A microcosm study (150-175 m1 water; 20 to 60 grams sediment) conducted by Saeger V W (undated, believed to be 1979) demonstrated that microcosm variables: aeration vs nitrogen purge; light vs dark; active vs sterile, did not seem to significantly affect the rate of removal of 14C from the water column. This indicated that non-degradative mechanisms dominate removal from water column, though biodegradation under both oxygen-rich and oxygen-deficient conditions does occur at relatively slow rates.

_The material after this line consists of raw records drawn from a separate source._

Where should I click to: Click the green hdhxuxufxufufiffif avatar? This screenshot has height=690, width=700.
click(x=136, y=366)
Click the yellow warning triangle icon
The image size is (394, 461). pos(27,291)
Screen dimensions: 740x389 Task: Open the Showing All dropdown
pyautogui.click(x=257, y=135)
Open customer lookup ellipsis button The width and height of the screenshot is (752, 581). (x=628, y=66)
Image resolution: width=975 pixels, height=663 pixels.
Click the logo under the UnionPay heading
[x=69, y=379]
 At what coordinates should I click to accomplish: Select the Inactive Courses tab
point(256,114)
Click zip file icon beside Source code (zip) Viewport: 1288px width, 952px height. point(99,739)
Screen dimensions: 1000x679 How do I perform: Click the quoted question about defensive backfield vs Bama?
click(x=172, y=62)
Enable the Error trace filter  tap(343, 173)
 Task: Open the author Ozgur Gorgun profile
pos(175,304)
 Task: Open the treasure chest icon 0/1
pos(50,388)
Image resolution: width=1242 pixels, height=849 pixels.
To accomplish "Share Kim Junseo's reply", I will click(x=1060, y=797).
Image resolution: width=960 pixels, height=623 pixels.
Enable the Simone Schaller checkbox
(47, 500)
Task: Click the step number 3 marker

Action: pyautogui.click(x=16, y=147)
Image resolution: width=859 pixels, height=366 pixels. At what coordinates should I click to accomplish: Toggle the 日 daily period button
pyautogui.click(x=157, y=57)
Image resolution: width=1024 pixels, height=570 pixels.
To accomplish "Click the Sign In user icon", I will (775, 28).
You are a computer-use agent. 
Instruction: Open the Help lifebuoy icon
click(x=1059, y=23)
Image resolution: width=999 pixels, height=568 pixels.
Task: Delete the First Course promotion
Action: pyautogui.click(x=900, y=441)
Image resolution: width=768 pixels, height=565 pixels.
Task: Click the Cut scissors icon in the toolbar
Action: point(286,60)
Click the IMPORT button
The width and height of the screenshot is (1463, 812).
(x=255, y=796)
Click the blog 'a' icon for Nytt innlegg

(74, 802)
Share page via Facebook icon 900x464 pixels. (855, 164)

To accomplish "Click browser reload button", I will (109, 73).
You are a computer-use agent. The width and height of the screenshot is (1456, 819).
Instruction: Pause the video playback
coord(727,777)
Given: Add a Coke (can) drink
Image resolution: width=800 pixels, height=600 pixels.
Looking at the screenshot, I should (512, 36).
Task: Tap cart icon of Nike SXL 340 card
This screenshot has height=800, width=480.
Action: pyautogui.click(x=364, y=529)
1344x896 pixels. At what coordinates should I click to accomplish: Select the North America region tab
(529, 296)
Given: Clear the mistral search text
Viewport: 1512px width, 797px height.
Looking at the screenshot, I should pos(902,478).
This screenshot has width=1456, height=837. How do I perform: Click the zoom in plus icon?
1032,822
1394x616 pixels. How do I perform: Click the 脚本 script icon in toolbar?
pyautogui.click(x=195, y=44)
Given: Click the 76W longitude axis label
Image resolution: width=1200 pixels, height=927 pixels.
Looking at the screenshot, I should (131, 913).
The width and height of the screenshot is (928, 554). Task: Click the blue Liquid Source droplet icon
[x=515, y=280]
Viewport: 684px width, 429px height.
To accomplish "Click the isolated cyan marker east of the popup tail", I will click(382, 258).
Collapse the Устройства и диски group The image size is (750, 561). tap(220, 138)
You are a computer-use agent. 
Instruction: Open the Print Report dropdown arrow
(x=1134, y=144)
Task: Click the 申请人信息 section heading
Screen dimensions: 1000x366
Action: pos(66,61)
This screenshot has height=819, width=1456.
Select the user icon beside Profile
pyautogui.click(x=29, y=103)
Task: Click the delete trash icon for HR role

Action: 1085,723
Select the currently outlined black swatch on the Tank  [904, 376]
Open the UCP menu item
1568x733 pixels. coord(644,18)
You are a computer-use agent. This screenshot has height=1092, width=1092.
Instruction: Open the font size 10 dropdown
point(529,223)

Some studies have observed a low level of degradation in apparently sterile conditions, in dark conditions. Some authors have referred to hydrolysis taking place. This is unlikely based on structural considerations. Some other process is more likely to be taking place, e.g. oxidation or an internal reaction.

• Soil

In a 12-unit study over 119 days in four soil types (Olivette Garden, Iowa Farm, St Charles Ray silt loam and Meramec river bank), using radiolabelled ATMP and 14CO2 evolution, 7.11 – 14.64% degradation occurred. 0.63 – 0.82% degradation occurred in parallel tests with soils sterilised using sodium azide (Saeger et al., Monsanto, 1977).

In a 148 day CO2 evolution test using two standard soils, St Charles Ray silt loam and Meramec river bank, in a 20 unit apparatus, 14.18% degradation was seen. In soils sterilized using sodium azide, after 148 days, 0.28% was degraded (Saeger et al., Monsanto, 1978).  

Phosphonate-utilising bacteria are ubiquitous (Schowanek and Verstraete (1990), but soil biodegradation studies are limited. The slow mineralisation shown in some studies (Steber and Wierich (1986), Steber and Wierich (1987)) is probably a result of abiotic processes.